CST entry team members Sgt. Michael Evans and Spc. Alyssa Quinn suited up in Level B hazmat suits and prepared to enter the smoke-filled Genentech building where the simulated blast had occurred.

The CST entry team and a two-man team from the San Mateo County Hazardous Materials Emergency Response Team then made a joint entry into the hot zone. The teams used specialized equipment to search the smoke-filled hallways and offices.

“Our primary mission was to locate and presumptively identify the strongest radiation source we could find, which was what initially had the Genentech team withdraw from their entry,” Evans said. “When I made entry, it was my job to relay back to the cold zone operations what the site looked like, to get eyes on.”

Sgt. Alex Zonio, the downrange entry team leader, supervised the CST entry team from the staging area outside. “They’re performing a reconnaissance mission, painting the picture for everyone else,” he said.

Evans and Quinn relayed what they were seeing to the team outside which was determining what the hazards were to people downrange.

The two entry teams entered a darkened room that was filled with thick smoke. They found a work bench surrounded by broken glass. Their sensors led them to a five-gallon bucket, inside of which they found the radioactive source—uranium-238.

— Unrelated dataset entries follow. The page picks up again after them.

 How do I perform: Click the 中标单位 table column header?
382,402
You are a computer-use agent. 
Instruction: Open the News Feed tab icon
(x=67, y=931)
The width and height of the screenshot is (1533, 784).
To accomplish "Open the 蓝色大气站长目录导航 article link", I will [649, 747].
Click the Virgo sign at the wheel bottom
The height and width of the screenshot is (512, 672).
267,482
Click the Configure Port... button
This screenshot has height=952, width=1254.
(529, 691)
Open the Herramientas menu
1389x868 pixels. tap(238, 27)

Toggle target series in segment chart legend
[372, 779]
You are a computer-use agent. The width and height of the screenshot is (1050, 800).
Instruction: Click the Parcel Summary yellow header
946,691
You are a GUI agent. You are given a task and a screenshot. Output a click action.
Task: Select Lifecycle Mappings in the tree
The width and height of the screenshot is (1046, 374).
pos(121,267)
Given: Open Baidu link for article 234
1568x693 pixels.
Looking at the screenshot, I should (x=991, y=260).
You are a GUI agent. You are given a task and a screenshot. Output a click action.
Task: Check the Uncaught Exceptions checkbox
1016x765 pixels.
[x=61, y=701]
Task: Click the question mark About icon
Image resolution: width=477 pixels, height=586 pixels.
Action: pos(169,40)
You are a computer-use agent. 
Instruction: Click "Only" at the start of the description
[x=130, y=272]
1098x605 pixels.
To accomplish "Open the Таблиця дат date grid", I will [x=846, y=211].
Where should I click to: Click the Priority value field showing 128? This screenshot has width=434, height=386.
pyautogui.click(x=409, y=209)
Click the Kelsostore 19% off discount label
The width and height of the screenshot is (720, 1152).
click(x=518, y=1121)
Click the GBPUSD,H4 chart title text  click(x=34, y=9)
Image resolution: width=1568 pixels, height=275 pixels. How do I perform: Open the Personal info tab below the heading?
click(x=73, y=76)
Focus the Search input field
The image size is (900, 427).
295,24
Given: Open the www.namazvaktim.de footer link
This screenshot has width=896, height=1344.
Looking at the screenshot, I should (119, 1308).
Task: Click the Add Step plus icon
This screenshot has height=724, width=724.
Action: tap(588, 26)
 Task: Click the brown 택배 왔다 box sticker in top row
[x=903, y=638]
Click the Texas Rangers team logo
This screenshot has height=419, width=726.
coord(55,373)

After leaving the building, the two teams were scrubbed down and decontaminated in the CST’s decontamination trailer.

“It was a very successful mission,” Angle said. “We established a unified command. There was a joint interagency effort for the objective, combined entries, combined mission tracking. We attacked the incident commander’s objectives concurrently.”

Nick Gottuso, a district coordinator for the San Mateo County Sheriff’s Office of Emergency Services, was acting as the site access control leader during the exercise. He said this was his first time watching the 95th CST in action and that the exercise was a valuable test of interagency emergency operations.

“I think that the only way that we ever find out if all these emergency plans work is to exercise them in an event like this,” he said.